A particularly jarring aspect of the 1999 HRB hearing were the attempts by those opposing designation to denigrate the role of President Grant in U.S. history. A preservationist present at the meeting referred to it as “obnoxious.” Another person present recalled that President Grant was referred to as a “drunk,” who was “involved in graft and corruption” and a “failure as president.” By denigrating him, the opponents of designation seemed to be arguing there was no reason to preserve his tainted legacy.
Despite his faults, modern historians have a heightened opinion of President Grant. A lot of the venom against him in the past was the result of individuals who opposed Reconstruction. Grant was the post-Civil War president who most actively sought to protect the rights of former slaves. Grant also fiercely suppressed the Ku Klux Klan.
In the early 20th century, the “Lost Cause” confederacy nostalgia movement did its best to besmirch Grant’s reputation. However, despite his shortcomings, Grant remained one of the most popular men in America during his life, especially among Union Army veterans.

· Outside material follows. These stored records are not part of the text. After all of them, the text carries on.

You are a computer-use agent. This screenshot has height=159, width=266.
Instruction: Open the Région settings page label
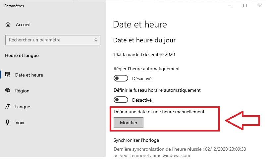[22, 91]
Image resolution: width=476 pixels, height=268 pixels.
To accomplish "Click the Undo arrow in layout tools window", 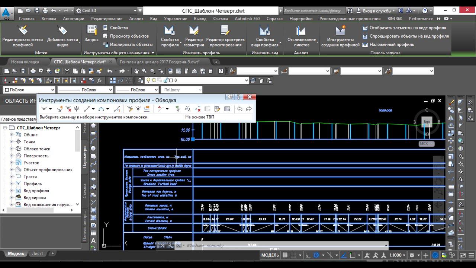I will click(239, 109).
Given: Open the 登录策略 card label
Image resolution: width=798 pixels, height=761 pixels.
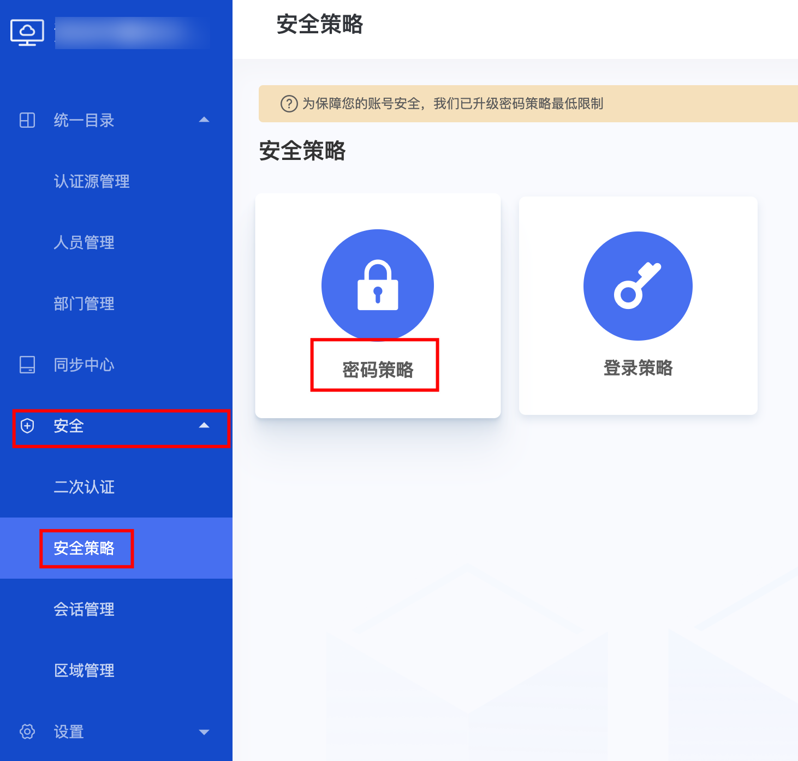Looking at the screenshot, I should click(x=638, y=368).
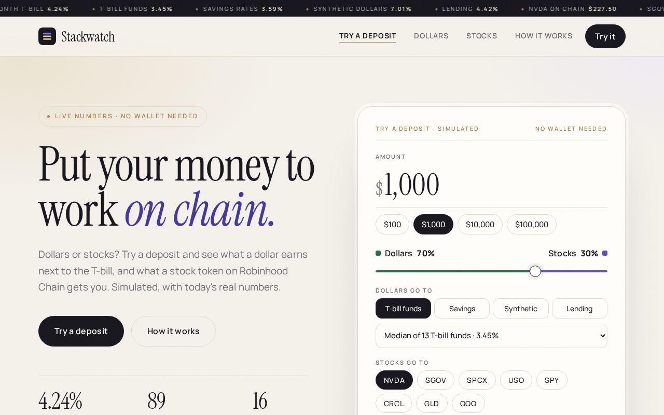The height and width of the screenshot is (415, 664).
Task: Select the SGOV stock token chip
Action: point(436,380)
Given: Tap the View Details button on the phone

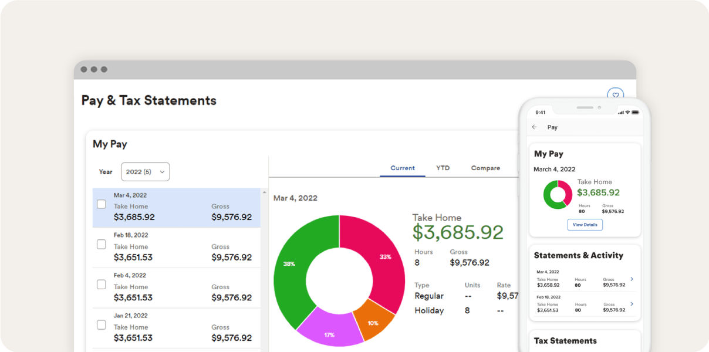Looking at the screenshot, I should 585,225.
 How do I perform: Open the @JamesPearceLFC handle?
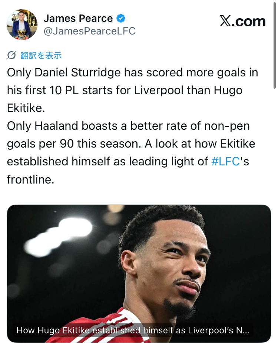point(89,31)
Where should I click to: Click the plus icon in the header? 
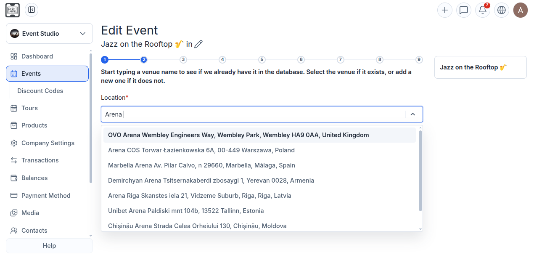445,10
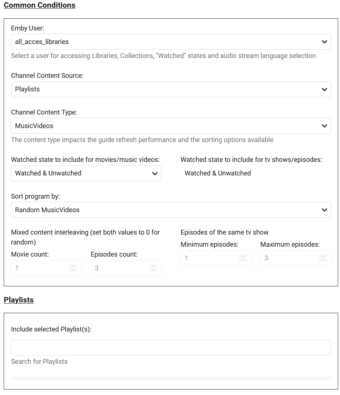The width and height of the screenshot is (340, 395).
Task: Click the Maximum episodes number field
Action: click(289, 258)
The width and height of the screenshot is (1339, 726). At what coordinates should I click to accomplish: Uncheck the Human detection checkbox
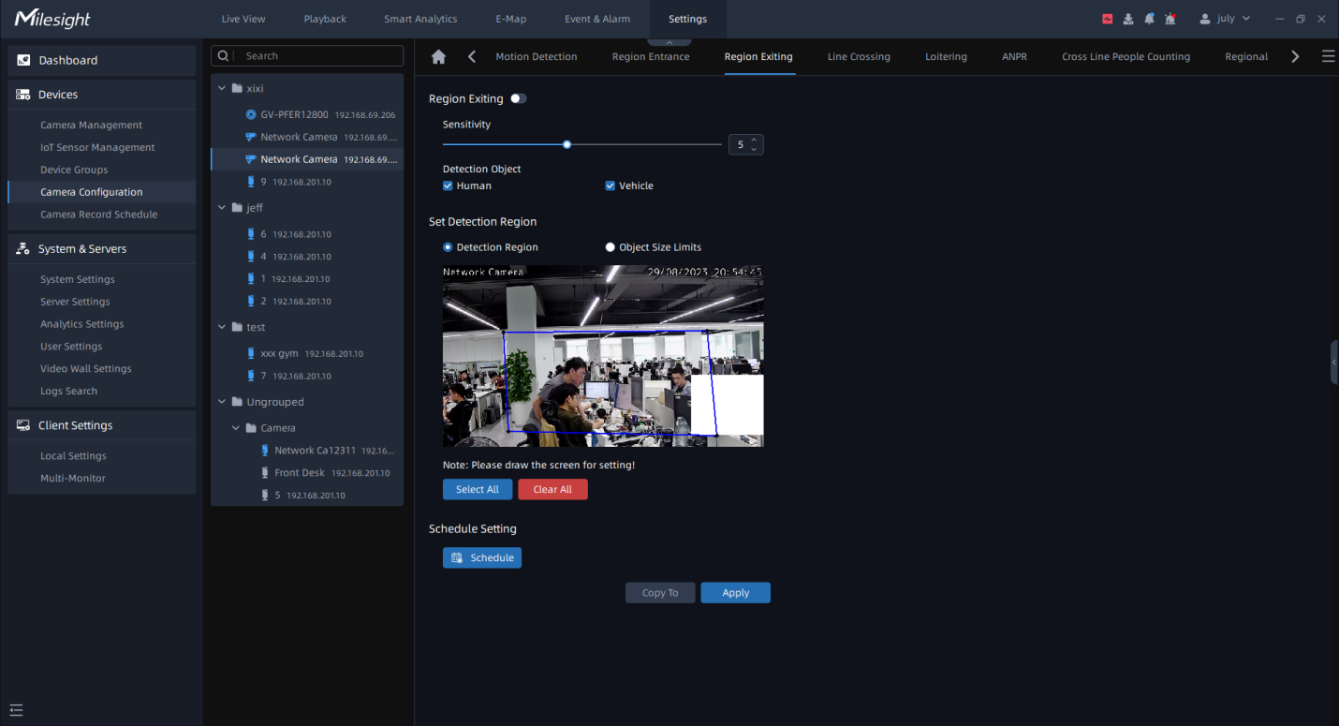(x=448, y=186)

President Lincoln was reputed to have responded to complaints about General Grant’s drinking by saying, if he could find out what brand of whiskey Grant drank, he would send a barrel of it to all the other commanders.
Sadly, the William & Nellie Grant Cronan house soon suffered the same fate as the Julia Dent Grant house; it was demolished in 2009. Again the city’s HRB staff initially recommended it be historically designated because of its Spanish Revival architecture.
However, a historic report prepared by the potential developer claimed the house lacked historic integrity because of a new parapet and modifications to the windows. The report glossed over the occupants of the house, stating that even if William Cronan was found to be a historic figure, he was only “associated briefly” with the house, from 1922 to 1929. There was no mention of his wife being a member of the Grant family.
In place of the William and Nellie Cronan house now stands another vacant lot.
— Leo Wilson is an administrator for Metro San Diego CDC and is a Bankers Hill resident.